Restate word for word only the lines running from the one with "Instruction: Click the" to the end of the data, both ends included. Omit any pictures.

Provided data |
/---

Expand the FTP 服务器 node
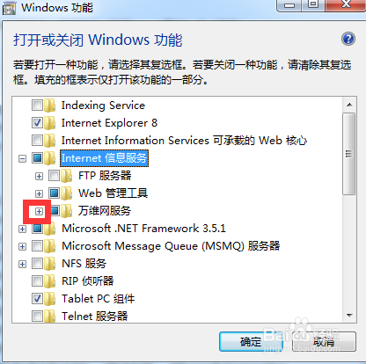The width and height of the screenshot is (366, 364). click(39, 176)
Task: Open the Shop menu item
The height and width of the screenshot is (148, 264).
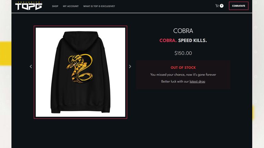Action: point(55,6)
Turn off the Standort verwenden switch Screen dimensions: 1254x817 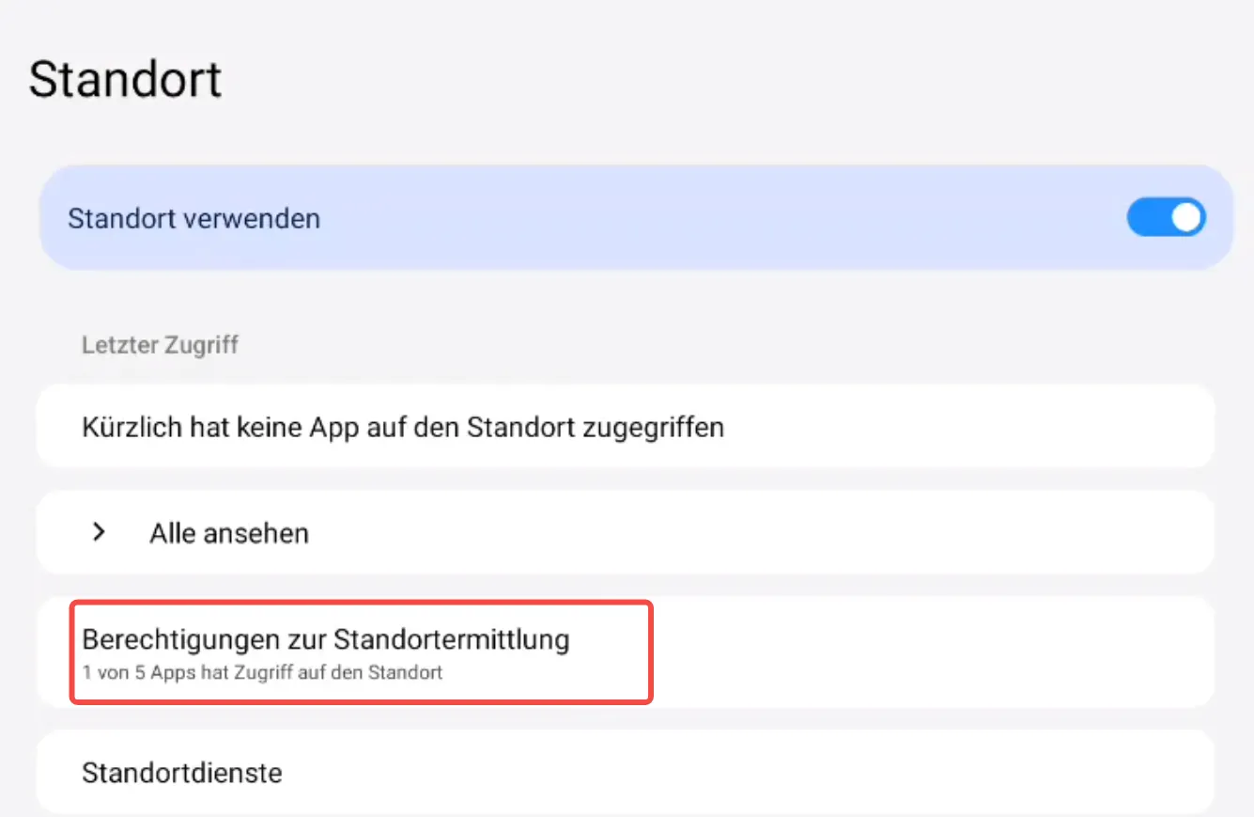point(1166,218)
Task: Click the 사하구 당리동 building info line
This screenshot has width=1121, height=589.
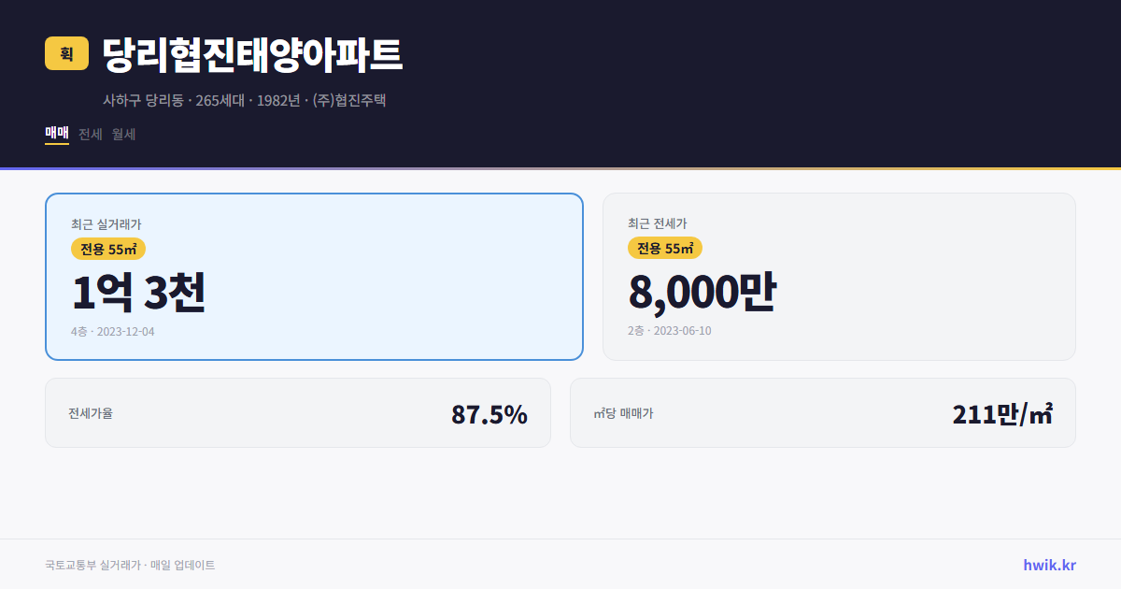Action: [247, 99]
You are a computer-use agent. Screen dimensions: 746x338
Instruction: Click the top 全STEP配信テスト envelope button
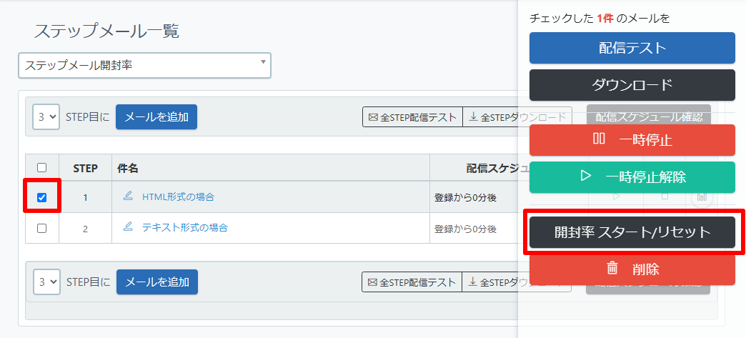coord(412,117)
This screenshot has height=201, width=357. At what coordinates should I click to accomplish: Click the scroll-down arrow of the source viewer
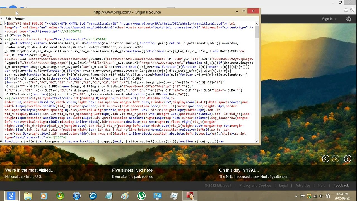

\---

Solution to this task |
Instruction: Click the top 全STEP配信テスト envelope button
coord(412,117)
This screenshot has height=201, width=357. At what coordinates should I click to accomplish: Click the scroll-down arrow of the source viewer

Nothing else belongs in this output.